**PROBLEM TO SOLVE**
For this listing, the lines between the one holding "The image size is (1194, 1006)." and the one holding "Given: Select the highlighted egg tab", inclusive, must be set down exactly.

**SOURCE DATA**

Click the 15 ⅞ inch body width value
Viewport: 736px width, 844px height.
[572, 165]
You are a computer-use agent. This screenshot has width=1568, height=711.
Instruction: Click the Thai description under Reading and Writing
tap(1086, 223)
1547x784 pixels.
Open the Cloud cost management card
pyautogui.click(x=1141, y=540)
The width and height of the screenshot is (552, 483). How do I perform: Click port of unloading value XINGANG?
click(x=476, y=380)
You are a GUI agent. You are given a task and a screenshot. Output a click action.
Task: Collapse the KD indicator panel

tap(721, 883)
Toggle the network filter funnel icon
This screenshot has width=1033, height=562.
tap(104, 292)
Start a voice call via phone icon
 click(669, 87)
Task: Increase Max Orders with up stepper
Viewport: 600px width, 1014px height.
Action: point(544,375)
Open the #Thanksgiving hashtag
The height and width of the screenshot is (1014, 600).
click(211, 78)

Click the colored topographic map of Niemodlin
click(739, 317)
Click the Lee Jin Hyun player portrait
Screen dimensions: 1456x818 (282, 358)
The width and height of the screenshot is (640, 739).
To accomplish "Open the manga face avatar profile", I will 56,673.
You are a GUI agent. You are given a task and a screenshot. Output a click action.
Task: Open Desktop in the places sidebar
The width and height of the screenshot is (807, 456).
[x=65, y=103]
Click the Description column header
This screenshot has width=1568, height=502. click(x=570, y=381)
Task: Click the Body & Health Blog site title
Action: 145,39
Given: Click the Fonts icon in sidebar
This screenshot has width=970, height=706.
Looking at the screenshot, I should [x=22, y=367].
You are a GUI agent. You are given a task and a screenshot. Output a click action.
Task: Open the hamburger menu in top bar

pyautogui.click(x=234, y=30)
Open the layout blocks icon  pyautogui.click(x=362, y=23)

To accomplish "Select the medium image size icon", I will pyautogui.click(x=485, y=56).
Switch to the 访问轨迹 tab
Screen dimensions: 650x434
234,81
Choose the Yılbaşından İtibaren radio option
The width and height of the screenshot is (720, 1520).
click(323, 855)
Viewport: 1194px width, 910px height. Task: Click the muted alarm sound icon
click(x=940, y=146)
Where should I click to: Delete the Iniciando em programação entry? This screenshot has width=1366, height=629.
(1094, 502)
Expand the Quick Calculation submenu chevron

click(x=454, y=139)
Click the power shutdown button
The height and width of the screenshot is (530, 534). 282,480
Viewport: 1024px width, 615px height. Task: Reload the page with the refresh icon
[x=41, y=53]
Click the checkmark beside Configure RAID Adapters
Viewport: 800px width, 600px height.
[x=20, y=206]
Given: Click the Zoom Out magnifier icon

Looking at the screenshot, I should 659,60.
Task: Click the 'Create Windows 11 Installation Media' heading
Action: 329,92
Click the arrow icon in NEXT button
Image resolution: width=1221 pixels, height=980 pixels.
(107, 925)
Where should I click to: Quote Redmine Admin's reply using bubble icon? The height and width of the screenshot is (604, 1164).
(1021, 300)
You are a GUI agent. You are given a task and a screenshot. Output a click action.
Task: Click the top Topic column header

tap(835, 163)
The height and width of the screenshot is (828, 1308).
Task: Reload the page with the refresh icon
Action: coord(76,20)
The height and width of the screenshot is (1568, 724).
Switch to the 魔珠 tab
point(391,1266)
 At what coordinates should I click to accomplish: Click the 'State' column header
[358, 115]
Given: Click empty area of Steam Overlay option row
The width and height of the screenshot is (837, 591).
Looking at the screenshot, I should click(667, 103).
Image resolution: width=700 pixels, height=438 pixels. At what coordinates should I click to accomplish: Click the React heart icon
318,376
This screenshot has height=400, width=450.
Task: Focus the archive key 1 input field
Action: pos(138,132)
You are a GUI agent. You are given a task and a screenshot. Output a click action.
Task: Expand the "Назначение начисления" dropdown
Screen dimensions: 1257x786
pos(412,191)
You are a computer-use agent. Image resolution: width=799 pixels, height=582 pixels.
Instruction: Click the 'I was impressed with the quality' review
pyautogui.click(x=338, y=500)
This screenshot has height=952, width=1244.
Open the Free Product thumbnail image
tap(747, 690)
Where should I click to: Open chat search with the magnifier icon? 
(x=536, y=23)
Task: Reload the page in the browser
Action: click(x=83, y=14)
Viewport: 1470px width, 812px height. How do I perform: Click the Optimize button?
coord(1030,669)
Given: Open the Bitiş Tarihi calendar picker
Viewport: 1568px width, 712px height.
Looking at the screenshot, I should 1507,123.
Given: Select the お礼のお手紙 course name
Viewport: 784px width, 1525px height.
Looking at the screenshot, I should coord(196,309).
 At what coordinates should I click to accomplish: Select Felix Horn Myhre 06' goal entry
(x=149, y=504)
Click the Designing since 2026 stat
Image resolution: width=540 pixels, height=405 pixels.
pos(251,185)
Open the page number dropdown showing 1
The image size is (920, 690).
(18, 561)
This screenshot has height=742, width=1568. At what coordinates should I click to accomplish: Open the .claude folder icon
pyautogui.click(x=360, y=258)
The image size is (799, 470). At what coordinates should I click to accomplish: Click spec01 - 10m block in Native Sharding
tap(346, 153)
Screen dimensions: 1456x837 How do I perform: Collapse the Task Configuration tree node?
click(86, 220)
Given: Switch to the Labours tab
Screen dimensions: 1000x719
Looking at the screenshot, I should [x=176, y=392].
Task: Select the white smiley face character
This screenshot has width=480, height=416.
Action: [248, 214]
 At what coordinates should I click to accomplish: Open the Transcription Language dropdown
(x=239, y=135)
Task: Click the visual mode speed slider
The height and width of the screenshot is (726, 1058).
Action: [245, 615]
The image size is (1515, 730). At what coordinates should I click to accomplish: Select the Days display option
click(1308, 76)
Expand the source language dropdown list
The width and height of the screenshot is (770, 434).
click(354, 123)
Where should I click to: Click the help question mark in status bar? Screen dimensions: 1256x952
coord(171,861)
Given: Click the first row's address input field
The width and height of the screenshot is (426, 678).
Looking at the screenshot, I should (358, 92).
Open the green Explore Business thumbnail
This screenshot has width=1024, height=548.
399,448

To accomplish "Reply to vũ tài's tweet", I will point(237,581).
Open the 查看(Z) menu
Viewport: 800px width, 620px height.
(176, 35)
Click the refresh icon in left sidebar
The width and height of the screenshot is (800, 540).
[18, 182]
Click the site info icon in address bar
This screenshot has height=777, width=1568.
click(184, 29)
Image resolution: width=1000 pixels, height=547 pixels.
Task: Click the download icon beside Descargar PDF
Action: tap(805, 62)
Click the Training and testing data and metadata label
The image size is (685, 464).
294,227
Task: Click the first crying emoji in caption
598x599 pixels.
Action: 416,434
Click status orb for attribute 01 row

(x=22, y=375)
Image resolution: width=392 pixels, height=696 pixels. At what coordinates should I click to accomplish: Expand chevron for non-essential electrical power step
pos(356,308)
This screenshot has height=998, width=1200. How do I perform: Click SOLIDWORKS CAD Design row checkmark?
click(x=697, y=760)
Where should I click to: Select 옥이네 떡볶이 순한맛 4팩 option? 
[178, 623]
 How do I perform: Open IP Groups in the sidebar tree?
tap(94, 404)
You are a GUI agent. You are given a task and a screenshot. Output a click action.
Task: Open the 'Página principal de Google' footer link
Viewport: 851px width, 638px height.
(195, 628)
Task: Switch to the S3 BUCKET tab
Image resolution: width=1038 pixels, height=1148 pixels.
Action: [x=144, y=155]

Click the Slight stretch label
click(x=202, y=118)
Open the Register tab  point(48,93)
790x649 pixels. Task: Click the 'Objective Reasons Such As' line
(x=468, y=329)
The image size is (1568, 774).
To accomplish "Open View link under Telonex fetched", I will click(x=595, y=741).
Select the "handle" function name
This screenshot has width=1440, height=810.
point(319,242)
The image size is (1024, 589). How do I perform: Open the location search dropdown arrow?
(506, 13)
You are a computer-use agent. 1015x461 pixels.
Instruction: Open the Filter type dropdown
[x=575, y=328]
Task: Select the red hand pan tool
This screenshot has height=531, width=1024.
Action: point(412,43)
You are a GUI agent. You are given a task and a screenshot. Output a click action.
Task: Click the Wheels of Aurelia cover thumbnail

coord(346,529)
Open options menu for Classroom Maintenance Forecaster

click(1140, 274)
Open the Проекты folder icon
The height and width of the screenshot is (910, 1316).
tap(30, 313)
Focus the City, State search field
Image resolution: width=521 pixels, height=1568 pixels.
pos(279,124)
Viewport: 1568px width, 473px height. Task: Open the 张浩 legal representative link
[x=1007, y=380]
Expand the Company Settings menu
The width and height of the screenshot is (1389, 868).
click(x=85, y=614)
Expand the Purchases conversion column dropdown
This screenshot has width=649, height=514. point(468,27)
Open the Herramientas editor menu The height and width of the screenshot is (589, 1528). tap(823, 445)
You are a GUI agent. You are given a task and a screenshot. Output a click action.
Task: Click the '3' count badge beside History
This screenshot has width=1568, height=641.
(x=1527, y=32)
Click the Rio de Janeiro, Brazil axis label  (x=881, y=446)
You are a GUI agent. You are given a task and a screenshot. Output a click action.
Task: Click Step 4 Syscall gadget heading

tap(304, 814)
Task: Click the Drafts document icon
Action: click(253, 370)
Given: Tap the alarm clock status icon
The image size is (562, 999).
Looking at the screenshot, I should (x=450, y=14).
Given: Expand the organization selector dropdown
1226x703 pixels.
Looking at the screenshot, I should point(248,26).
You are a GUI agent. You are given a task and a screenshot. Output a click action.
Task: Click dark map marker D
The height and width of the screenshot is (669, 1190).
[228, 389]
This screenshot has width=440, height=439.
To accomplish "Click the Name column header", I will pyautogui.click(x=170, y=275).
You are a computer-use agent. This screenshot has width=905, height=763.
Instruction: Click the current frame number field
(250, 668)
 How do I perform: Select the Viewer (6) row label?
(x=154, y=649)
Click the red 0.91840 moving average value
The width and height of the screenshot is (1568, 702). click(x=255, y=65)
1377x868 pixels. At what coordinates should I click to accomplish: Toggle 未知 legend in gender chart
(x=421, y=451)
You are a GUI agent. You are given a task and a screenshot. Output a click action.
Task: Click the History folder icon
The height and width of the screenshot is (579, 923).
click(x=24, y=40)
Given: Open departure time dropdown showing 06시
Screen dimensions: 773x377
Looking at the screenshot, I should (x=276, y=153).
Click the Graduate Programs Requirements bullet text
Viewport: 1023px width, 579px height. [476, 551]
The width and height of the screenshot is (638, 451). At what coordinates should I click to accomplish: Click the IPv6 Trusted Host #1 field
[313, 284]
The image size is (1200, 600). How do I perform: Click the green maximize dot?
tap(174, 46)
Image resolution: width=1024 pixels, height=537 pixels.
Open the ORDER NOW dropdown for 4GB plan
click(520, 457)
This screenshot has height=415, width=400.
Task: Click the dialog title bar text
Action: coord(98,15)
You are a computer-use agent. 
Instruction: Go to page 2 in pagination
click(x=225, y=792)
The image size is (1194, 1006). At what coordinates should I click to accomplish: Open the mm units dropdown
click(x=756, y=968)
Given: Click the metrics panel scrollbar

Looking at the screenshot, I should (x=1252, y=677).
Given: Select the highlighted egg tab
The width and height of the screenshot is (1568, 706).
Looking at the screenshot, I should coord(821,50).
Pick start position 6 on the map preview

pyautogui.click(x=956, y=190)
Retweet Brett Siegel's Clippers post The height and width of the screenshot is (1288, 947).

**RESPONSE TO THE TASK**
The image size is (1194, 1006). At what coordinates should I click to accomplish: Open the mm units dropdown
click(x=756, y=968)
Given: Click the metrics panel scrollbar

Looking at the screenshot, I should (x=1252, y=677).
Given: Select the highlighted egg tab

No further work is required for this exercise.